Interpersonal response patterns taught in DBT skills training are very similar to those taught in many assertiveness and interpersonal problem-solving classes. They include effective strategies for asking for what one may need, learning to say no, and coping with interpersonal conflict. Individuals with Borderline Personality Disorder frequently possess good interpersonal skills in a general sense. The problems arise in the application of these skills to a specific situation. An individual may be able to describe effective behavioural sequences when discussing another person encountering a problematic situation, but may be completely incapable of generating or carrying out a similar behavioural sequence when analysing his or her own situation. The interpersonal effectiveness module focuses on situations where the objective is to change something (e.g., requesting that someone do something) or to resist changes someone else is trying to make (e.g., saying no). The skills taught are intended to maximise the chances that a person’s goals in a specific situation will be met, while at the same time not damaging either the relationship or the person’s self-respect. Emotion Regulation
Individuals with Borderline Personality Disorder and suicidal individuals are frequently emotionally intense and labile. They can be angry, intensely frustrated, depressed, or anxious. This suggests that these clients may benefit from help in learning to regulate their emotions. Dialectical Behaviour Therapy skills for emotion regulation include:
o Identifying and labeling emotions
o Identifying obstacles to changing emotions
o Reducing vulnerability to emotion mind
o Increasing positive emotional events
o Increasing mindfulness to current emotions
o Taking opposite action
o Applying distress tolerance techniques
Many current approaches to mental health treatment focus on changing distressing events and circumstances. They have paid little attention to accepting, finding meaning for, and tolerating distress. This task has generally been tackled by psychodynamic, psychoanalytic, gestalt, or narrative therapies, along with religious and spiritual communities and leaders. Dialectical behavior therapy emphasises learning to bear pain skillfully.
Distress tolerance skills constitute a natural development from mindfulness skills. They have to do with the ability to accept, in a non-evaluative and nonjudgmental fashion, both oneself and the current situation. Although this is a nonjudgmental stance, this does not mean that it is one of approval or resignation. The goal is to become capable of calmly recognising negative situations and their impact, rather than becoming overwhelmed or hiding from them. This allows individuals to make wise decisions about whether and how to take action, rather than falling into the intense, desperate, and often destructive emotional reactions that are part of borderline personality disorder.

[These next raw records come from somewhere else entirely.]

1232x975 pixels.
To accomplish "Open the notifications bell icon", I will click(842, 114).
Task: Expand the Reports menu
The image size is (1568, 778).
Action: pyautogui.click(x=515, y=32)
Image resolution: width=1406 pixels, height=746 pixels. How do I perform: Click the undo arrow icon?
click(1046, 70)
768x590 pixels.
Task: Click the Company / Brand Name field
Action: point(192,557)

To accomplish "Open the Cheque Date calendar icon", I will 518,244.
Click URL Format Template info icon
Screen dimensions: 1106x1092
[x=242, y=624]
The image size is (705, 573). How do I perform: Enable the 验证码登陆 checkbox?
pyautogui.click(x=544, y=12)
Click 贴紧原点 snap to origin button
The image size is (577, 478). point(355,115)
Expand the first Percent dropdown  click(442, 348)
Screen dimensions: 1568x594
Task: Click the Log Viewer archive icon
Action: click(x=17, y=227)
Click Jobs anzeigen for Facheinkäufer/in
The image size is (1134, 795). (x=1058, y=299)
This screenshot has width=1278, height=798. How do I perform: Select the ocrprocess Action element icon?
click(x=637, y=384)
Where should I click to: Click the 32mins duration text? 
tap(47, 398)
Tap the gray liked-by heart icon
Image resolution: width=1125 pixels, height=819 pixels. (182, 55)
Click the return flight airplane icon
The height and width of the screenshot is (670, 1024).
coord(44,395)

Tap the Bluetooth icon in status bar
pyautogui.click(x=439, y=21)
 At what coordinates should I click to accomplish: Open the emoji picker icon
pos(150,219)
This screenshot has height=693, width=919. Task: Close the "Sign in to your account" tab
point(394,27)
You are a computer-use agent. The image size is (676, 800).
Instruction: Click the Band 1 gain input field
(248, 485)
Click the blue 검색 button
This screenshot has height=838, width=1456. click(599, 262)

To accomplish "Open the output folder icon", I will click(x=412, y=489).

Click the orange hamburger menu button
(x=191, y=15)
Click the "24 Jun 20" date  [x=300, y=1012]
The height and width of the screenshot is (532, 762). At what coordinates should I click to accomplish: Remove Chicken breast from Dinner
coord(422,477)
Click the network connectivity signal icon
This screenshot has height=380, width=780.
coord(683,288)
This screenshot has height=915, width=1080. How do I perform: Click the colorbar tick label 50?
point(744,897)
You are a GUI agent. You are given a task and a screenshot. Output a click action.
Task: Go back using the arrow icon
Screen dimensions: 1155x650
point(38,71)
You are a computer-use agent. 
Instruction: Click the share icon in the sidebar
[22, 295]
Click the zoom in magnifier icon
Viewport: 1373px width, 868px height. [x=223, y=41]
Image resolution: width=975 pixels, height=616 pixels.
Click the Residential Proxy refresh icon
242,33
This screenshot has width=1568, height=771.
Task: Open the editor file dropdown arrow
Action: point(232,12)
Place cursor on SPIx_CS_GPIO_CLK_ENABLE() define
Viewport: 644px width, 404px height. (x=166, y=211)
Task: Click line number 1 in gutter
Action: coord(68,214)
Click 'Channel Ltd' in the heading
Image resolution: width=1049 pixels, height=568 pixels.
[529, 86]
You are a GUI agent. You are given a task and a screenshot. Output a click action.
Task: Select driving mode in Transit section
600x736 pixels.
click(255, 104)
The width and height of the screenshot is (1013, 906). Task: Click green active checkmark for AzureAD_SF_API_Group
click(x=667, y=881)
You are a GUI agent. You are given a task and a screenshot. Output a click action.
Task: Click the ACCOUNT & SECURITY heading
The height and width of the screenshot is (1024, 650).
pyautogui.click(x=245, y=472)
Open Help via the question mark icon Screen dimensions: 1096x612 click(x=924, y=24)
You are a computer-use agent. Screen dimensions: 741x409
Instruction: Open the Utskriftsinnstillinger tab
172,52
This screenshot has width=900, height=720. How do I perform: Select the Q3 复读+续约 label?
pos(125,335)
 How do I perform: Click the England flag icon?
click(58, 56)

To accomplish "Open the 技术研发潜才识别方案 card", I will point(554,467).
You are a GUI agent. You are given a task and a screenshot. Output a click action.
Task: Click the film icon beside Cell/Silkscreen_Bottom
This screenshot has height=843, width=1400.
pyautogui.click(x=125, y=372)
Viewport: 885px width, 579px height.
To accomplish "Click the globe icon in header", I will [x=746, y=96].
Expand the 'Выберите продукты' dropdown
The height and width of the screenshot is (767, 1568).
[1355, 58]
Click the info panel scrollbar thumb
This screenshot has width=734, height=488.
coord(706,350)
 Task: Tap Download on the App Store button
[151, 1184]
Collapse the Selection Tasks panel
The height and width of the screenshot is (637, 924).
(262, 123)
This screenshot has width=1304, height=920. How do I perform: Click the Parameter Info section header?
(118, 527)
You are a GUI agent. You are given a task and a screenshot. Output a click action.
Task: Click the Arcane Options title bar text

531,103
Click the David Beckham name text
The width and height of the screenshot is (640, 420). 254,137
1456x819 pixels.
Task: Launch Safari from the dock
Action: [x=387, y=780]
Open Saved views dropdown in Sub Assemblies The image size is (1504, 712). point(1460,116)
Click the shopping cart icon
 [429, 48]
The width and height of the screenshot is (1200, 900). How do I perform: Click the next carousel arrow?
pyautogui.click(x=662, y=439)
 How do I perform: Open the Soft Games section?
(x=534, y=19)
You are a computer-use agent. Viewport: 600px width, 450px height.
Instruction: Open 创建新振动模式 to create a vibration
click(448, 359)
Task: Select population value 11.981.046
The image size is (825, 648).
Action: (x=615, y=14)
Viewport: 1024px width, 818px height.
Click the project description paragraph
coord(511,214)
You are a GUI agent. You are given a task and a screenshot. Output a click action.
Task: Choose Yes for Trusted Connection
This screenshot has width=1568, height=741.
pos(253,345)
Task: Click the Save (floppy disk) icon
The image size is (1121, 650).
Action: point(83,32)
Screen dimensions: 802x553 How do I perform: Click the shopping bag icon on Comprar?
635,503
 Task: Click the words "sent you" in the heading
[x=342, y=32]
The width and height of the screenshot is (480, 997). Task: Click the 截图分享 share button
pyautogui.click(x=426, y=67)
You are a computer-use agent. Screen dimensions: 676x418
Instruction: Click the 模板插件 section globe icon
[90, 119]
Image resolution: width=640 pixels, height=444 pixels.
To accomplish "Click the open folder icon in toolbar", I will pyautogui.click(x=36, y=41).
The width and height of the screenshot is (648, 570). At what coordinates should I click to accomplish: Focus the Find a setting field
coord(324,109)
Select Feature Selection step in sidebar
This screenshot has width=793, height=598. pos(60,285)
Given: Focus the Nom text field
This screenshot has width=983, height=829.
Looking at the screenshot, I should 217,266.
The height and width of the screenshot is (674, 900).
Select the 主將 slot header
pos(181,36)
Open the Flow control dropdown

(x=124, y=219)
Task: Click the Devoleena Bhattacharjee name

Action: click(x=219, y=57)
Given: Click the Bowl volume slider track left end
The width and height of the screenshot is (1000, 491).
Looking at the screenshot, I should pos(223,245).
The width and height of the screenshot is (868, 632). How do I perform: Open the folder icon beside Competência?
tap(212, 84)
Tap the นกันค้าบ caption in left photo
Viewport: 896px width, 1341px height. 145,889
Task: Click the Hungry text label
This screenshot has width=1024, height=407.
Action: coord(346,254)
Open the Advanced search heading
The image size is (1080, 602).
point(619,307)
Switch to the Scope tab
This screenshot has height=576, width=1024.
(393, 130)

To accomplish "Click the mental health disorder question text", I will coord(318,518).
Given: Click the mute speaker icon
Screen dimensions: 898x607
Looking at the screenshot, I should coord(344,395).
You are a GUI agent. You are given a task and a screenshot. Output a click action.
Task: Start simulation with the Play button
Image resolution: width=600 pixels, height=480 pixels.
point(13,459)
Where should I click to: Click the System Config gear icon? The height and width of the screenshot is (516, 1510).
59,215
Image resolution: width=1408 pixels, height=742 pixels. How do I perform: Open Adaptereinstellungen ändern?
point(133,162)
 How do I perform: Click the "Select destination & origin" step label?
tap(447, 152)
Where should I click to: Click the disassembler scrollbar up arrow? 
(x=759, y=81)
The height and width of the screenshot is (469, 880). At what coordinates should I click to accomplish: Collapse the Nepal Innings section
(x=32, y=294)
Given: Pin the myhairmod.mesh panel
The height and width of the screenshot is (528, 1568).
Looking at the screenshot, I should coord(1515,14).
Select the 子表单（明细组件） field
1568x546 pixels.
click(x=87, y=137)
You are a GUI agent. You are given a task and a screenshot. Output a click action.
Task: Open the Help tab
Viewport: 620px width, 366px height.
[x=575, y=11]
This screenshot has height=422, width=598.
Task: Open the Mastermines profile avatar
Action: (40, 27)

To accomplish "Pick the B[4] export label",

Skills for acceptance include radical acceptance, turning the mind toward acceptance, and distinguishing between “willingness” (acting skillfully, from a realistic understanding of the present situation) and “willfulness” (trying to impose one’s will regardless of reality). Participants also learn four crisis survival skills, to help deal with immediate emotional responses that may seem overwhelming: distracting one-self, self-soothing, improving the moment, and thinking of pros and cons.